Sorry I didn't see this earlier. I've been dealing with dental issues myself (failed root canal). The way I did fruit and vegetables was to blend them down in smoothies. I did 'green' smoothies using spinach as a base and I didn't have an issue. Just make sure the blender runs for a while to get everything completely pulverized. Same with fruit as it tends to be fibrous. There really isn't a good answer for the dietary restrictions except that you just have to deal with it until you can move on to more substantial food. I understand it is one of the most common points of failure with the whole process. Hang in there! Let me know how you are progressing.
 
Thank you for the step by step description. I'm staring down the barrel of this procedure with a dental/ needle phobia that is so bad I have canceled on two periodontists. I'm not afraid of being numb, just getting there with the needles. I just contacted him to find out just how many injections will be needed per session so I can somehow ready my mind into it.

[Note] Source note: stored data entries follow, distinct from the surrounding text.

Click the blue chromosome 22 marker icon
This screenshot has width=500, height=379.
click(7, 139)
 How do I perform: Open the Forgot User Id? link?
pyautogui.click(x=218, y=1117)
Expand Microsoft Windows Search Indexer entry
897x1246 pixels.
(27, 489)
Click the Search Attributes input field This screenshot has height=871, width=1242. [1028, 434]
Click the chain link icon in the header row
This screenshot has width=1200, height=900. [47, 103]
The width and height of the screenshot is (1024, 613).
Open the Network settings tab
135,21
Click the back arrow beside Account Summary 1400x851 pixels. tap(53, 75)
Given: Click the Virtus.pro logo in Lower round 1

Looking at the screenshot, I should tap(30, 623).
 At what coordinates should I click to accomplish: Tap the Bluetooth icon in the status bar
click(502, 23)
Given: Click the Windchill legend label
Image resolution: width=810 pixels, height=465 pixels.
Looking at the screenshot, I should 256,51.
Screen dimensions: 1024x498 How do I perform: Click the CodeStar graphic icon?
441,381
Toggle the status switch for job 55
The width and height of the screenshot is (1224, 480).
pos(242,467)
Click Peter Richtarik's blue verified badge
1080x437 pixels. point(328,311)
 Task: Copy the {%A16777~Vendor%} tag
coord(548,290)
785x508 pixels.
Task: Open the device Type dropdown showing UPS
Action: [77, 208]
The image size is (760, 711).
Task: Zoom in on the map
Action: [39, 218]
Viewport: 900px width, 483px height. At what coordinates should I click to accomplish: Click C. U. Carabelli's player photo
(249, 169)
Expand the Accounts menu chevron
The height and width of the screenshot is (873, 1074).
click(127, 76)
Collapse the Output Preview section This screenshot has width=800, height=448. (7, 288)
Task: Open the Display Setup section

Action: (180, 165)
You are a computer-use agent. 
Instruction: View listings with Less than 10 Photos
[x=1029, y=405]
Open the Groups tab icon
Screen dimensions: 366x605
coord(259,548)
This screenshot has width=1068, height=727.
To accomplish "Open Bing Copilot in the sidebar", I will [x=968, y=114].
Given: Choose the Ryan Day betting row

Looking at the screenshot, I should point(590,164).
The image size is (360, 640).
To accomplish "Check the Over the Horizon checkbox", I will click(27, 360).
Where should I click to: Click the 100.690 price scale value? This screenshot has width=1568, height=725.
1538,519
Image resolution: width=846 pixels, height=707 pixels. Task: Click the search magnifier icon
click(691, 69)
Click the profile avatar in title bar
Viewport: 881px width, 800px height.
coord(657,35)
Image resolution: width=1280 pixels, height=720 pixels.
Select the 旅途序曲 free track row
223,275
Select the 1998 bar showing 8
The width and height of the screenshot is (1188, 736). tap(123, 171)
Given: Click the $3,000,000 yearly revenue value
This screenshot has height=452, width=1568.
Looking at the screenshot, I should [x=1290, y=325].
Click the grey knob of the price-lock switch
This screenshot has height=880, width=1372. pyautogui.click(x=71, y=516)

Did you ever have the procedure? I hope you were able to work out your phobia enough to get the needles.
 
Dentist places a crown on a tooth that doesn't even make contact in my occlusion. Immediately the two teeth behind it (#2 and #3) start hitting prematurely. Dentist adjusts slightly and says it's all good. It's not good. Go back 2 more times. Still not good. Dentist claims it's not my teeth it's my sinuses. Bullshit. Then dentist suggests I can go get orthodontics to fix the bite he fucked up. Again. Bullshit.


Find new dentist. She immediately sees the issue and zips the high spot and the interference is gone. She also sees a tooth that is decayed on two sides. Previous dentist apparently does not do actual dentistry. I would love to post his name and tell you to avoid him like the plague but really can't afford to get sued even though I'm telling you the truth.


See an orthodontist who tells me he won't straighten my teeth because he can't guarantee a result and it would be years of pain, money and surgery. Appreciate the honesty which shouldn't be shocking but actually is which also tells you where the dental profession is as a profession.